Madame le professeur Françoise THIBAUT détaille l'enjeu mondial des rencontres des prochains mois, de ces sourires et poignées de mains, de ces accolades et tables rondes.


Voilà… C'est fait: le premier pas est accompli.

La diplomatie silencieuse (la vraie diplomatie) a fait son œuvre. Le lassant désir de transparence permanente imposée par les médias a été habilement contourné. Des dizaines de messieurs en costume sombre et cravate, munis de passeports diplomatiques, ont pris des dizaines d'avions pour se rencontrer dans des lieux calmes et discrets, afin de discuter de choses sérieuses. Cela a pris du temps, beaucoup de patience, et la nécessité d'un vocabulaire commun.

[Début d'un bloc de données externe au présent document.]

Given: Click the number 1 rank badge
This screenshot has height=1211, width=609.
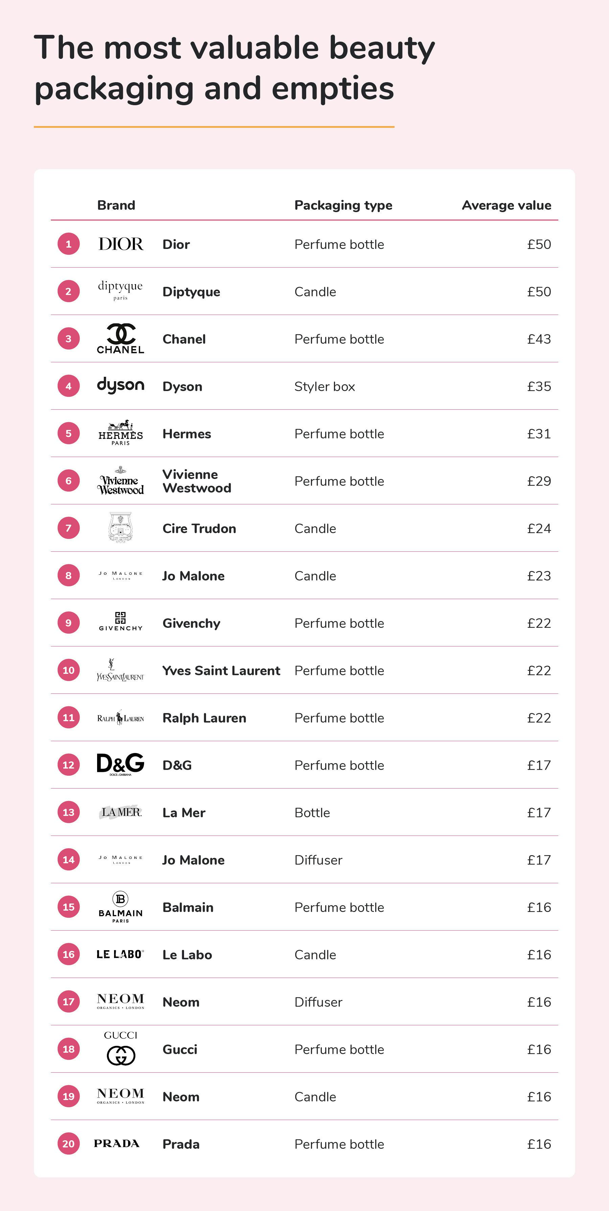Looking at the screenshot, I should click(x=69, y=244).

Les deux Corée rebâtissent un début d'univers partagé. Cela prendra du temps, beaucoup de patience, et il n'est pas certain que cela réussisse. Mais le plus important est l'acquisition de cette plate-forme commune d'intérêts, sans l'intervention de puissances extérieures, même si elles sont très «puissantes» ou si elles influencent en sous-main. Cette bonne perspective a émergé de la calamiteuse conférence de Vancouver, en janvier, où aucune des Corée n'avait été conviée: sa conclusion fût que seules les deux nations concernées pouvaient trouver une solution commune satisfaisante pour tout le monde. Ensuite, il y a eu le bienfaisant intermède des jeux olympiques d'hiver où, sous couvert d'amusement sportif, les premières rencontres opérationnelles ont pu se dérouler. Les représentants respectifs de monsieur Kim et de monsieur Moon ont pu mesurer leur capacité à s'entendre1.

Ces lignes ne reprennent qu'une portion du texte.